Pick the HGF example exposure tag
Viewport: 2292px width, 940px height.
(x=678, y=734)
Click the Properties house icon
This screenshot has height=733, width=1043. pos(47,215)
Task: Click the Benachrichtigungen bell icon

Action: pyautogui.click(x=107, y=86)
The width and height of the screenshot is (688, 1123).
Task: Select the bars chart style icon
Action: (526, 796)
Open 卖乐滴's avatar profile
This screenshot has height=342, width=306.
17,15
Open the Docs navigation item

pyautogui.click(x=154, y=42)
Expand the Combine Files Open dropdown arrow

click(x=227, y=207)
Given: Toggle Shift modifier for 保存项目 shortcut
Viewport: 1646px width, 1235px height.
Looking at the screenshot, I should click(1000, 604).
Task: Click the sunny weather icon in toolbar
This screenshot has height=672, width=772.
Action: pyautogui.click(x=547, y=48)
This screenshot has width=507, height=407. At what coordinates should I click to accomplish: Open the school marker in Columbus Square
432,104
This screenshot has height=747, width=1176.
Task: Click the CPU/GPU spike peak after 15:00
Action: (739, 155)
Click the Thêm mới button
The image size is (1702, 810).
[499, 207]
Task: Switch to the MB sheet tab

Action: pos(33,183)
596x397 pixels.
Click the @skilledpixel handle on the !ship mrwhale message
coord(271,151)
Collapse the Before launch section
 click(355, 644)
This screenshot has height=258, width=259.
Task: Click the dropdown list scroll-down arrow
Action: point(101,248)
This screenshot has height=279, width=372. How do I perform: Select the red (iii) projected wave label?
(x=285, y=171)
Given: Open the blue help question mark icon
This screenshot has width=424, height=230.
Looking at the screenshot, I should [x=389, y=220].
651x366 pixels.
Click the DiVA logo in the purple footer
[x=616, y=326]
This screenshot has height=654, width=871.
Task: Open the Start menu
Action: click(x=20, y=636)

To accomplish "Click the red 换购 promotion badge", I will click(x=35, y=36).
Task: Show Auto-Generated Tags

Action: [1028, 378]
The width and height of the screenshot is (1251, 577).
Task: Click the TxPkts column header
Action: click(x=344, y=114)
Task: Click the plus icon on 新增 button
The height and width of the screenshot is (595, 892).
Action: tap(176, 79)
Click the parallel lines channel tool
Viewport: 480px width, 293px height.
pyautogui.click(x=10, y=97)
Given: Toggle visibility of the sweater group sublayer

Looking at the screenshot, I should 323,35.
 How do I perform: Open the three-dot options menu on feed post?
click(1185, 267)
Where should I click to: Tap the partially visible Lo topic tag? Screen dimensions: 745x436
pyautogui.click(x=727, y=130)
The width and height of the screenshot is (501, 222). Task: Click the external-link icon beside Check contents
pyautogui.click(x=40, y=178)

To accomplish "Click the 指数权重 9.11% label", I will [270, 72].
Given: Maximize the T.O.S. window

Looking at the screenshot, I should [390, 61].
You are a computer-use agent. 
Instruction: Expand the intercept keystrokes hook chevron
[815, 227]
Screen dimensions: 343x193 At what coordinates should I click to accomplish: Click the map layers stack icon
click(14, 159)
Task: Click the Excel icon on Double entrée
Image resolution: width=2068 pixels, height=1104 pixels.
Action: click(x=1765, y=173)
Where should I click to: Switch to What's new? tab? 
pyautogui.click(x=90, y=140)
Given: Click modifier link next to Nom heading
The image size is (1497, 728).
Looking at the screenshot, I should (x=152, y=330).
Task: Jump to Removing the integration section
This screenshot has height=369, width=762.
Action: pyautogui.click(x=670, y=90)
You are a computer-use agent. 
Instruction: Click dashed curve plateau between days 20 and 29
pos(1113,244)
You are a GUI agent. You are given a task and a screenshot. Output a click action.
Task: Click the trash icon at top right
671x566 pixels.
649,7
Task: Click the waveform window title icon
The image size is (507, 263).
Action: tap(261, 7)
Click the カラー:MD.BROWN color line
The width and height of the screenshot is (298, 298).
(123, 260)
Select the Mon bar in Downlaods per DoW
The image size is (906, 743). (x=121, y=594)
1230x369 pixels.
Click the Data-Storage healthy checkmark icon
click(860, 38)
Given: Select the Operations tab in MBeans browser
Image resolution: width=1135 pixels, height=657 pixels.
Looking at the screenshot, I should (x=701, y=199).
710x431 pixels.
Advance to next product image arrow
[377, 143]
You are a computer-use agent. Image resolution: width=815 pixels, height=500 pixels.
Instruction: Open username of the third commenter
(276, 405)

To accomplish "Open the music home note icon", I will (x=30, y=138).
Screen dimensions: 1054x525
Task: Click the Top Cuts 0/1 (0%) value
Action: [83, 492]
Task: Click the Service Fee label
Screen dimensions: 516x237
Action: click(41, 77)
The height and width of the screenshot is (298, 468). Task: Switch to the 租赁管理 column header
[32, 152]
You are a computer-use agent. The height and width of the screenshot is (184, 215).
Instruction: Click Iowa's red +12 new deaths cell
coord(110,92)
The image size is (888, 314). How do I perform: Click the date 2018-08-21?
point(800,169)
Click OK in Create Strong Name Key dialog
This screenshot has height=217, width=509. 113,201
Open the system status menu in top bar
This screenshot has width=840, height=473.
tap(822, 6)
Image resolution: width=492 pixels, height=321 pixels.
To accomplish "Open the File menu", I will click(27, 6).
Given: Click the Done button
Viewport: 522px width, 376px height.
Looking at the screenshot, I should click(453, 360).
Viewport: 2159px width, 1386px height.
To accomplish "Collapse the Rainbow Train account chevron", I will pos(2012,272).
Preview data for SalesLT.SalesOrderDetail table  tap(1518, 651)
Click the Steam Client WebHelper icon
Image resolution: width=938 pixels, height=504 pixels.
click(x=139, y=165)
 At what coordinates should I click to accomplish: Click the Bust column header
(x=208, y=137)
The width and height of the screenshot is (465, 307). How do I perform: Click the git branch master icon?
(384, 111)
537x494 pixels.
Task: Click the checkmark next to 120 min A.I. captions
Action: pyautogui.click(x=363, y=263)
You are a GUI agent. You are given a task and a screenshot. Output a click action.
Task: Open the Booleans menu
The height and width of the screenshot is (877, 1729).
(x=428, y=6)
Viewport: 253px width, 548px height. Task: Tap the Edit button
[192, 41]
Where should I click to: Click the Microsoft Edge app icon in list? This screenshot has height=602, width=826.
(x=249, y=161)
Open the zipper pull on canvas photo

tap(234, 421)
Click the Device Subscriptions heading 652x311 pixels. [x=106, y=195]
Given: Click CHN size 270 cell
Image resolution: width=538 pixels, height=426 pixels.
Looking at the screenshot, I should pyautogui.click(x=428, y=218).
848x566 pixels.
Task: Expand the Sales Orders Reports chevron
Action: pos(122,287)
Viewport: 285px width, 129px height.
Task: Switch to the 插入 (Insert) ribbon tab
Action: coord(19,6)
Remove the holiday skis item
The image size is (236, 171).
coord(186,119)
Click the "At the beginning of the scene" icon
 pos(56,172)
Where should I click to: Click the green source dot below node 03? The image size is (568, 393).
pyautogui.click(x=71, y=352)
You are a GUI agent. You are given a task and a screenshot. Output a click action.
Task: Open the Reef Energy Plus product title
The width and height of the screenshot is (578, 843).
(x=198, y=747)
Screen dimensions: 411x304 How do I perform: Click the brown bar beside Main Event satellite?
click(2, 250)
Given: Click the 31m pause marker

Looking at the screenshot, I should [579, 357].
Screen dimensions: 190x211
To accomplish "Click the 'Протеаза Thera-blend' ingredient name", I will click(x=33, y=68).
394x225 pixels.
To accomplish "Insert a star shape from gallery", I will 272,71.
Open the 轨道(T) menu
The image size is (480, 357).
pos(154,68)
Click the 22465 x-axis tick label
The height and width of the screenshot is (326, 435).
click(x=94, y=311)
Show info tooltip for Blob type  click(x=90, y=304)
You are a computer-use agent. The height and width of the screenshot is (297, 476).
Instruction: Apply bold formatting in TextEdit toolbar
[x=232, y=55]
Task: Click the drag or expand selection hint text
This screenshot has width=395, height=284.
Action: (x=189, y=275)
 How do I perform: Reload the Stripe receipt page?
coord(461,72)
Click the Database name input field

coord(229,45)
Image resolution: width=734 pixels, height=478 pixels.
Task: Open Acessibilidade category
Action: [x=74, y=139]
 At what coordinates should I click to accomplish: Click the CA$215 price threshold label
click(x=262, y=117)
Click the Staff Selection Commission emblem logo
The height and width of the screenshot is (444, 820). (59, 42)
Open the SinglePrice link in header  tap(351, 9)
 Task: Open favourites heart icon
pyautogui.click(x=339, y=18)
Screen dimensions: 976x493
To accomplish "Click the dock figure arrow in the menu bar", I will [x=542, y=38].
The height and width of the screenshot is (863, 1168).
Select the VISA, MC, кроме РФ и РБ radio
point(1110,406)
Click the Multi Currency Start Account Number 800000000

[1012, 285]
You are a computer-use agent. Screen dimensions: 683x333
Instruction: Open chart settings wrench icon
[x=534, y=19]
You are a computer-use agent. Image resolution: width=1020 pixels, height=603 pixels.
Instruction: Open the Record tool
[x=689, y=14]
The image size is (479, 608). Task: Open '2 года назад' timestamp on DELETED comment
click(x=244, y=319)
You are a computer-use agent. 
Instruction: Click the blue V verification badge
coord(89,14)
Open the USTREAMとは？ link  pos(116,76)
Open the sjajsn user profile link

■ Exercise objective: Copy out the part of the items above that opens with the line containing "The image size is (888, 314)." and closes with the line containing "will click(27, 6).", keeping both of those lines.

■ Task answer:
The image size is (888, 314). How do I perform: Click the date 2018-08-21?
point(800,169)
Click OK in Create Strong Name Key dialog
This screenshot has height=217, width=509. 113,201
Open the system status menu in top bar
This screenshot has width=840, height=473.
tap(822, 6)
Image resolution: width=492 pixels, height=321 pixels.
To accomplish "Open the File menu", I will click(27, 6).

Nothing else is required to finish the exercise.